Acadêmicos do curso de Direito avaliam positivamente visita ao MPMT

Acadêmicos do curso de Direito da Uniasselvi Cuiabá participantes da primeira edição do projeto “Ministério Público sem mistério” consideraram muito positiva a visita à sede das Promotorias de Justiça de Cuiabá, na quarta-feira (10). Com as portas da instituição abertas, eles puderam ampliar o universo de possibilidades de atuação na área e, especificamente, conhecer um pouco mais sobre a carreira na instituição ministerial. 

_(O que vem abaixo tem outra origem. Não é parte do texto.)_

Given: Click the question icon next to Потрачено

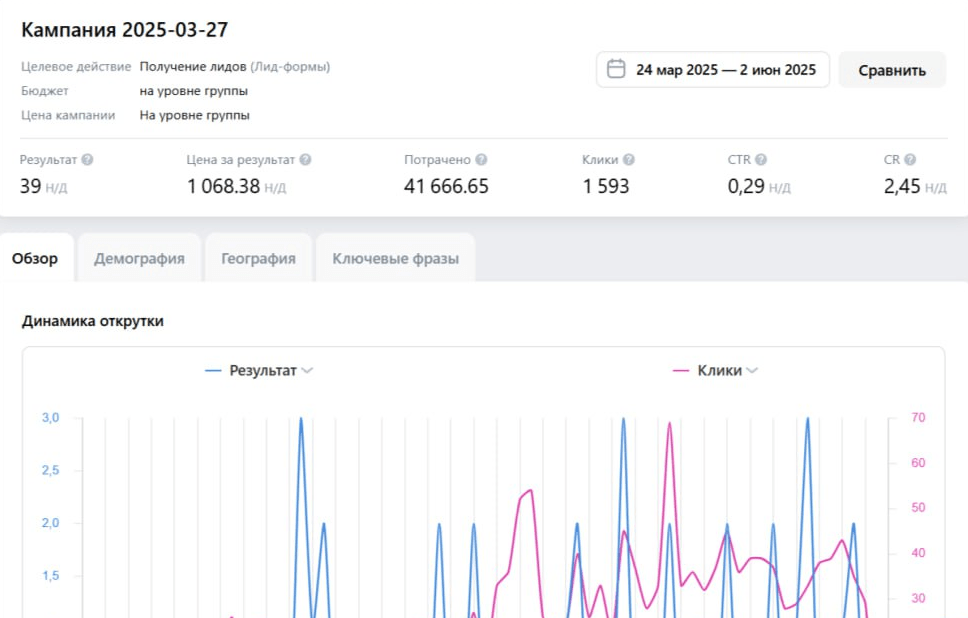Looking at the screenshot, I should coord(481,160).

“Achei fantástico o evento, incrível, proveitoso e extremamente esclarecedor. A forma como os promotores falaram sobre o Ministério Público é realmente apaixonante. Posso dizer que foi um divisor de águas, que a visita muda completamente a concepção que tínhamos sobre o Ministério Público”, avaliou Daniela Sanches. A mesma impressão foi compartilhada por outra estudante. “Alterou de forma positiva o ponto de vista de muitos. Foi tudo perfeitamente explicado, sendo de extrema importância para a nossa evolução no curso de Direito e para nos mantermos motivados”, acrescentou Valeria Alejandra Solis Calzadilla.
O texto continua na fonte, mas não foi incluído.